Not Chickening Out


tomorrow for sure, unless...

I need to make chicken and asparagus for dinner.

I have a delicious recipe from Jamie Oliver. (Did you watch his Food Revolution show this spring? Wonderfully reassuring that even the most entrenched minds can be changed.) This recipe calls for pancetta, but I have bacon which will do in a pinch. Olives and cherry tomatoes? Check and check. The only thing I’m missing is the desire to make it.

What I really want is gazpacho.

But then I would have to go buy lots more tomatoes, peppers, cucumbers, even basil since my neighbor Mark’s basil isn’t quite ready to be picked yet.

Thanks for the millionth time for keeping me in fresh basil all summer long, Mark. Your banana bread with Nutella is on the way.

The point is how often do I have the ingredients for a delicious meal right in my refrigerator but get a hankering for something else and run to the store chasing that culinary whim?

Too often is the only honest answer.

I am an expert at making a shopping list:

  • at coordinating the family calendar and the store sale flyers;
  • at pulling out recipes and confirming ingredients;
  • at making a list of what we need and of noting other shortages.

I have a system and it works. Mostly.

Until around day 6 of my weekly plan. And that’s today: Day 6. I went shopping 6 days ago, and 6 days ago, chicken sounded great for today, Sunday. I knew Sam had a morning soccer match and an afternoon teaching gig;  Paul would be cutting the grass; and I would be writing– and hoping for a bike ride. This is all working out according to plan. So why am I all of the sudden craving gazpacho and unenthusiastic about the chicken plan?

Focus. I’m going with focus. Specifically wanting instant gratification, which is the lack of focus.

There is a bigger problem with as seemingly compartmentalized an impulse as meal-plan deviation. Every time I deviate, it costs me money. As good as I am at weekly meal planning and creating shopping lists, I am also quite good at picking up just a couple of extra things any time I run to the store.

And that’s why I need to do so much planning. Avoiding “opportunities” to spend money.

My hypothetical grocery run today for gazpacho fixings would have certainly ended up including– among other things– a box of granola bars, since Sam polished off the last one this morning; Ritz crackers, because I saw Paul finished the last sleeve at lunch yesterday; and pears, because that pear and cheddar nosh I had was sooo yummy.


A more clear-headed analysis:

  • Sam can have dried apricots and cashews instead of a granola bar;
  • Paul will choose one of the nine other boxes of crackers;
  • I like cheddar and apple just as much—

All of which we already have in the house!

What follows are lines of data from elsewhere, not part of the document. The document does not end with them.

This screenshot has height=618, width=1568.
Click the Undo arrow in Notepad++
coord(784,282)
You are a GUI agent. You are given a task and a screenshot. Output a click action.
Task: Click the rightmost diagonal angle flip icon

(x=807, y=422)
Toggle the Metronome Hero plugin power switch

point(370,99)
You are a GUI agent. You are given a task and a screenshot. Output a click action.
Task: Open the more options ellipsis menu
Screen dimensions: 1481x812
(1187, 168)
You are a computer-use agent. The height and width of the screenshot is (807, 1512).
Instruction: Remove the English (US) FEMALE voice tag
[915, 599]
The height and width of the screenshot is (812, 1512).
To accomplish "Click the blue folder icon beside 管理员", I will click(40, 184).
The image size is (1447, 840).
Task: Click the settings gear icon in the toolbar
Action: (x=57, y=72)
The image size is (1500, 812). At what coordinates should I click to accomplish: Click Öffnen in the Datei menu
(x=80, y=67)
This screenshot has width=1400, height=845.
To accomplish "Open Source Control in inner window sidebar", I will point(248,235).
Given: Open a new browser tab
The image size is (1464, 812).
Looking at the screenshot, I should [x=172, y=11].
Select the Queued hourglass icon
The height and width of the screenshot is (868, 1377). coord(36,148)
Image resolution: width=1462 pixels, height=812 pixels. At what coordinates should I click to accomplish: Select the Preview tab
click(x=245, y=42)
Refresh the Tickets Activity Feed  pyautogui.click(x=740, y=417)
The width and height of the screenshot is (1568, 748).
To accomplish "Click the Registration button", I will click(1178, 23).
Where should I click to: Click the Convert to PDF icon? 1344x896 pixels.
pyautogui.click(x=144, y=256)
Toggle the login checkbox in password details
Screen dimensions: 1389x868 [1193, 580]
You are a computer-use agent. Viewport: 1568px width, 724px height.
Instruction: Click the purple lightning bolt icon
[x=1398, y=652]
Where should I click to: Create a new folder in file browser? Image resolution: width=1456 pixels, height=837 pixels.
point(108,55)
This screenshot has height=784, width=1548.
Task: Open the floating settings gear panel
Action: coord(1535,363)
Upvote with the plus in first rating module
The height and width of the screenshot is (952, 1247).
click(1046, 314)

Look, I’m not perfect. Not anywhere close to the realm of considering the possibility that perfect is even an option vis a vis me. But this time, and as often as I can control myself, culinary-delayed gratification will be observed.

And just think how great that gazpacho will taste tomorrow…

unless I’m craving…


2 Responses to “Not Chickening Out”

  1. Donna Says:

    What you did is what we call “eating out of the house.” I must admit, however, that your version of EOOTH has the slight refinement that what you have in your house arrived there with thought and planning behind it. The things in my fridg and pantry are often there because they appealed to me the last time I was at the store, or because I planned to use them but didn’t, or because some kind person gave me a gift (which is how we learned to keep zucchini and summer squash around as staples; can’t believe we didn’t use to eat them at all!). But…we try to “eat out of the house” for the very reason you mentioned: it’s frugal. Not only do we save time and gas by not going to the store, but we don’t buy all of those extra things that modern marketing is so good at making us think we can’t live without. And EOOTH has the extra benefit of causing us to try combinations of things we hadn’t considered before.

  2. Elizabeth Says:

    I have been shopping at Wegmans this summer because I don’t have to take the kids, they have better fish, and I found a lady bug in my (triple washed and inspected!) head of lettuce from Giant. But I spend more. Every time. Even though I also love the grocery list and have a carefully developed system of maintaining the list.

    Something about aisle after aisle of fancy looking food does it to me every time.